Aufgabe:
Welche Erscheinungen zählt der Beitrag über den Föhn am Zürichsee in Klammern als Teil der einzigartigen Stimmung über den Alpen auf? Nenne alle.

Föhndurchbruch bis an den Zürichsee: Analyse
Verfasst: Fr 21. Jan 2011, 17:51
Föhndurchbruch am mittleren und oberen Zürichsee
Hallo zusammen
In diesem Beitrag möchte ich einem Wetter-Phänomen auf die Spur gehen, das mich seit frühester Kindheit fasziniert: Dem Föhn am Zürichsee. Aufgewachsen bin ich in Schönenberg, am linken Seeufer. In dieser Zürcher Berggemeinde (auf 711 m.ü.M. gelegen) ist Föhn etwas völlig normales. Bei kräftigeren Föhnlagen bricht der Föhn fast immer durch. In meiner jetzigen Wohngemeinde Männedorf – am rechten Ufer des Zürichsees gelegen – ist die Sache etwas anders. Auch hier schaut der Föhn hin und wieder vorbei. Allerdings nur sehr selten. In der Regel bekommt man hier vom Föhn "nur" die einzigartige Stimmung über den Alpen geboten (Föhnlinsen, klare Sicht, faszinierende Lichtverhältnisse). Dabei liegen zwischen diesen beiden Gemeinden (also Schönenberg und Männedorf) nur etwa sechs Kilometer Luftlinie! Und genau das ist es, was ich in diesem Beitrag eruieren möchte: Wann und unter welchen Bedingungen stösst der Föhn bis ans rechte Seeufer vor? Welche Konstellationen und Grosswetterlagen begünstigen solche Durchbrüche? Welche Faktoren spielen eine Rolle?
Wie genau Föhn entsteht soll nicht in diesem Thread behandelt werden. Darüber kann man sich anderweitig informieren. Zum Beispiel hier:
http://www.meteoschweiz.admin.ch/web/de ... hling.html
Nur soviel zum weiteren Verständnis: Der Zürichsee ist keine Föhnregion im klassischen Sinne. Klassische Föhnregionen sind für mich jene Regionen, in denen es beim Eintreten einer Föhnlage über den Alpen auch tatsächlich zu einem Durchbruch des warmen Windes kommt. Das ist in den typischen alpinen Föhntälern (Reusstal, Rheintal, etc.) der Fall. Der Zürichsee ist jedoch so etwas wie eine "Aushauchregion" des Föhns. Nur selten schafft er es tatsächlich bis an den See oder darüber hinaus. Aber weshalb?
Zunächst mal eine Hilfe zum besseren Verständnis. Ich habe die wichtigsten "Einfallschneisen" des Föhns an den Zürichsee in der weiter unten folgenden Karte mit roter Farbe markiert. Von Süden her kann der Urner Föhn, resp. dessen Ausläufer bis an den Zürichsee vorstossen. Der "Urner" kann über Einsiedeln und das Sihltal, aber auch über den Ägerisee und die Höhrohnen-Kette vorstossen. Jene Lagen, wo der Föhn direkt von der Höhronen-Kette stürzte, sind mir als Kind in Schönenberg noch besonders gut in Erinnerung. In der Regel ist der Wind dann sehr stark (Sturmstärke) und vor allem böig. Phasen völliger Windstille und heftigste Windstösse können sich dabei abwechseln, was den Föhn unheimlich und unberechenbar macht. Nur soviel: Die schlimmsten Sturmschäden an der Vegetation rund um mein Elternhaus richteten fast nie die klassischen Winterstürme an – es war stets der Föhn, der Bäume knickte und Ziegel davontrug. Am rechten Zürichseeufer sorgt der Urner selten für Sturmböen. Wenn er dann durchbricht, sorgt er meist "nur" für starke Böen, die aber keine Schäden anrichten.

Gesammeltes Material:

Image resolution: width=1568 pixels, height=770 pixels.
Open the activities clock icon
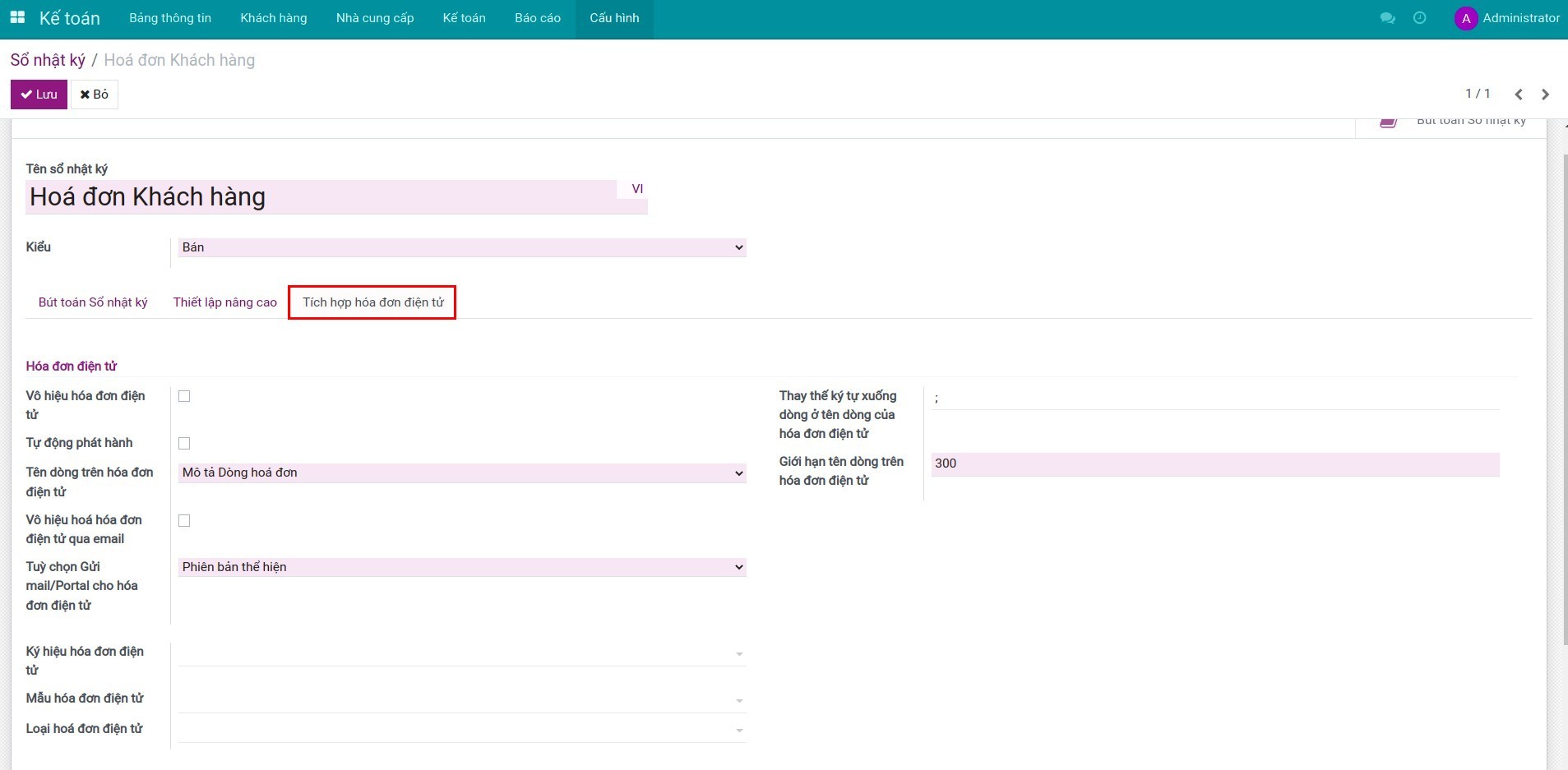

Antwort:
Föhnlinsen, klare Sicht, faszinierende Lichtverhältnisse